Signed-off-by: Mateusz Starzyk <mateusz.starzyk@mobica.com>
diff --git a/include/mbedtls/check_config.h b/include/mbedtls/check_config.h
index bccbae7..3998ede 100644
--- a/include/mbedtls/check_config.h
+++ b/include/mbedtls/check_config.h
@@ -622,6 +622,14 @@
#error "MBEDTLS_SHA384_C defined without MBEDTLS_SHA512_C"
#endif
+#if defined(MBEDTLS_SHA224_C) && !defined(MBEDTLS_SHA256_C)
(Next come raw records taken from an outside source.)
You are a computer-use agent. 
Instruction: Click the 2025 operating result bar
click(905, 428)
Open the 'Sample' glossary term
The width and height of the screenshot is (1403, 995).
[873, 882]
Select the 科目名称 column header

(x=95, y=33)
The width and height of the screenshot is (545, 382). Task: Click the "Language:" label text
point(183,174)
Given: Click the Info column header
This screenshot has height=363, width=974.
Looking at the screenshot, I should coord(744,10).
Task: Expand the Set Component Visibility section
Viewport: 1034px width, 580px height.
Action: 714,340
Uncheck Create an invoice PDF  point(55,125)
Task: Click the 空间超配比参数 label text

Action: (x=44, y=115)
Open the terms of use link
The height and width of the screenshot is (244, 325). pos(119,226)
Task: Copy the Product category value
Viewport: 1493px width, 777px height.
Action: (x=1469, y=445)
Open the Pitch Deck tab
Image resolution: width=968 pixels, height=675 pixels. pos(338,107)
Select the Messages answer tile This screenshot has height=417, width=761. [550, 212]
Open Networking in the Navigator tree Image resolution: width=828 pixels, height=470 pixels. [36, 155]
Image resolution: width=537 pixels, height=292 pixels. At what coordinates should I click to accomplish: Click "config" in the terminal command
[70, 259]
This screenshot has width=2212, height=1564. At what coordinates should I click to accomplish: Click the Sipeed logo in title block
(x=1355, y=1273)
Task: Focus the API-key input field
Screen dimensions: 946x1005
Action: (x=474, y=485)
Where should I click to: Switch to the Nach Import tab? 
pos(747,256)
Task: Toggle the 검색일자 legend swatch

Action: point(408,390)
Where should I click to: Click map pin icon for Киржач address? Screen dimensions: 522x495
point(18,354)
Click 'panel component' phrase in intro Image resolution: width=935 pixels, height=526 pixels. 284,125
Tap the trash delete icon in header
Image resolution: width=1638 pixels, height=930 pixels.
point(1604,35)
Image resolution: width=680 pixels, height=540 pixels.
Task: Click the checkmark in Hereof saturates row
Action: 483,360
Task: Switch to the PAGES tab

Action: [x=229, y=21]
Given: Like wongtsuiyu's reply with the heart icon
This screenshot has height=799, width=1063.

+#error "MBEDTLS_SHA224_C defined without MBEDTLS_SHA256_C"
+#endif
+
+#if defined(MBEDTLS_SHA256_C) && !defined(MBEDTLS_SHA224_C)
+#error "MBEDTLS_SHA256_C defined without MBEDTLS_SHA224_C"
+#endif
+
#if defined(MBEDTLS_SSL_PROTO_TLS1) && ( !defined(MBEDTLS_MD5_C) || \
!defined(MBEDTLS_SHA1_C) )
#error "MBEDTLS_SSL_PROTO_TLS1 defined, but not all prerequisites"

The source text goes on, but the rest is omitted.